Marcelle Tremblay, directrice du développement chez Gazon Savard, nie que son entreprise incite les citoyens à signer le registre d’opposition au règlement d’emprunt sur les bacs bruns.

Gazon Savard piqué au vif

La direction de Gazon Savard comprend mal la sortie médiatique et la colère de la mairesse Josée Néron qui l’accuse d’inciter les citoyens à signer le registre d’opposition au règlement d’emprunt des 75 000 bacs bruns nécessaires à la récolte des matières putrescibles.

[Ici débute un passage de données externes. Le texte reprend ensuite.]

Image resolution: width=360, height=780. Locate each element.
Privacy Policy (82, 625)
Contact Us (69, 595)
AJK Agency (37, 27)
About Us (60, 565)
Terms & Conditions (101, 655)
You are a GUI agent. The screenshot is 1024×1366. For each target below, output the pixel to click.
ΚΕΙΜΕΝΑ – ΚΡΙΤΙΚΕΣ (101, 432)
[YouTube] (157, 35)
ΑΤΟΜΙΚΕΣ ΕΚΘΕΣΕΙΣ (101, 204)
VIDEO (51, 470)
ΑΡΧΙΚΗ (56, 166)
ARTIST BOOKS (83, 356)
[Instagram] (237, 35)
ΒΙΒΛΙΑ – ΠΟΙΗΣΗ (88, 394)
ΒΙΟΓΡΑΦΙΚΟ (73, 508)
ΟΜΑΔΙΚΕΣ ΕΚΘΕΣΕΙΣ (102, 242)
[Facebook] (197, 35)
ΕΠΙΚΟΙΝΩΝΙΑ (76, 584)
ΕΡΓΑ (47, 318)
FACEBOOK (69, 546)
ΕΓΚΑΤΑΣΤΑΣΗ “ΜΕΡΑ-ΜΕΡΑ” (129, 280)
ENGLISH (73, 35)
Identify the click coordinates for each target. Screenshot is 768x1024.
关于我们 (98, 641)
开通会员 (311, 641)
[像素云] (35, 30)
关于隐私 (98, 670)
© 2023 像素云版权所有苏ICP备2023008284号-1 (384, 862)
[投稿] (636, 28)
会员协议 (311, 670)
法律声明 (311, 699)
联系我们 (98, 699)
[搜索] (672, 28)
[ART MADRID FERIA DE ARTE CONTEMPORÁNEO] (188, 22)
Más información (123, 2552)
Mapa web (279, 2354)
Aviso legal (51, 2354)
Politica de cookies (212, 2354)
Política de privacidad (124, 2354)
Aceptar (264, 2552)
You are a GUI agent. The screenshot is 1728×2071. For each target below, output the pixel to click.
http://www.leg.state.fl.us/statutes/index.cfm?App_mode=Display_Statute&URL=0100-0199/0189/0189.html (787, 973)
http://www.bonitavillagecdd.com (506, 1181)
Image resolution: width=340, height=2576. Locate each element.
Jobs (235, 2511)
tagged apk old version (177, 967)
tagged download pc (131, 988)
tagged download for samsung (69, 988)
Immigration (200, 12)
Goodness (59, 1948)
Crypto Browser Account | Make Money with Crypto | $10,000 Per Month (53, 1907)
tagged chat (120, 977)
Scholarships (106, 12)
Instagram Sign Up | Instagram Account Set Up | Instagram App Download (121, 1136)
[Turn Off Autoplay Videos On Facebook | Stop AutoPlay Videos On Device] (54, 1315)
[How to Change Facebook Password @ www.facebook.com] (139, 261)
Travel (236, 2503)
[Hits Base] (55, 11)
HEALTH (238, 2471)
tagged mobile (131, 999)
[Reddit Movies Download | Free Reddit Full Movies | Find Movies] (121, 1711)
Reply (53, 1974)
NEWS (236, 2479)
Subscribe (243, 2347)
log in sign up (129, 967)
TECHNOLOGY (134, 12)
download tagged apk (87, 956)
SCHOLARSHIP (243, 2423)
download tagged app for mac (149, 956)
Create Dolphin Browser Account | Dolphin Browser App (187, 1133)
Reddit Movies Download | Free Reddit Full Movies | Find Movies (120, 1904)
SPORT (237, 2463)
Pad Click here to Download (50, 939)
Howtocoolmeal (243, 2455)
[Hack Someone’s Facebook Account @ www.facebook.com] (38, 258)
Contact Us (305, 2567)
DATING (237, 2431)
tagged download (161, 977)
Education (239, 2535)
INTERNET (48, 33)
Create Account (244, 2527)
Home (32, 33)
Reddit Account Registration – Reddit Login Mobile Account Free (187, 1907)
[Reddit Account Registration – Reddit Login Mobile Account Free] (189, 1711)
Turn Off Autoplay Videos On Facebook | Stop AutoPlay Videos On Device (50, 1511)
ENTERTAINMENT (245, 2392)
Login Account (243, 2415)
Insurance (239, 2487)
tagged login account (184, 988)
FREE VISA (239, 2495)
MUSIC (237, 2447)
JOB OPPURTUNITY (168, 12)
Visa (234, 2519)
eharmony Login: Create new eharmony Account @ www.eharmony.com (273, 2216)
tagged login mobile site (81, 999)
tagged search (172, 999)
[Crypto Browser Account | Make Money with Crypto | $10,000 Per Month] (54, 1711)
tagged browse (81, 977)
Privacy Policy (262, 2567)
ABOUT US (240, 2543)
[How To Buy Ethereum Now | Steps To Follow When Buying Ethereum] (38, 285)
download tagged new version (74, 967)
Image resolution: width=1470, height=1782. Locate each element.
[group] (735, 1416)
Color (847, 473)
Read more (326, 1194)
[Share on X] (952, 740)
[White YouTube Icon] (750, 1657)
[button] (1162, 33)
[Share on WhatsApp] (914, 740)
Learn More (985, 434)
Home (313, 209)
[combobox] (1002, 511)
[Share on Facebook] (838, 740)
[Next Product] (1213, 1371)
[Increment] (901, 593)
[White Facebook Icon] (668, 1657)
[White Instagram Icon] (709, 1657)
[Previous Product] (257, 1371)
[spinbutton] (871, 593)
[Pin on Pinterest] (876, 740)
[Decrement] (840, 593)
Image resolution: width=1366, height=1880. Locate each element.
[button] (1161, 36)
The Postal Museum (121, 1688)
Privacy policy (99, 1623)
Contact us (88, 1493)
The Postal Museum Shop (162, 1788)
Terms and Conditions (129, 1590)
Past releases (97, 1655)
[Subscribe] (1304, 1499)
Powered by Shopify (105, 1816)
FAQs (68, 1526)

Réagissant à un reportage diffusé par TVA au cours duquel Mme Néron accuse des entreprises privées d’inciter les citoyens à signer le registre tout en affirmant que le bac brun est la seule solution pour produire du compost de qualité destiné aux agriculteurs, Marcelle Tremblay, directrice du développement chez Gazon Savard, affirme que son entreprise s’est sentie directement interpellée. « On réagit pour dire que ce n’est pas vrai que Gazon Savard fait de la cabale pour contrer le bac brun. Plus de 3800 personnes ont signé le registre. Personne n’a eu besoin de Gazon Savard pour aller signer », affirme-t-elle.

Mme Tremblay reconnaît que son grand patron, Langis Savard, a accordé des entrevues radiophoniques dans les derniers jours où il affirmait que les citoyens qui ne veulent pas du bac brun n’ont qu’à aller signer le registre, mais elle ajoute qu’il ne s’agit pas d’un réquisitoire contre le bac brun.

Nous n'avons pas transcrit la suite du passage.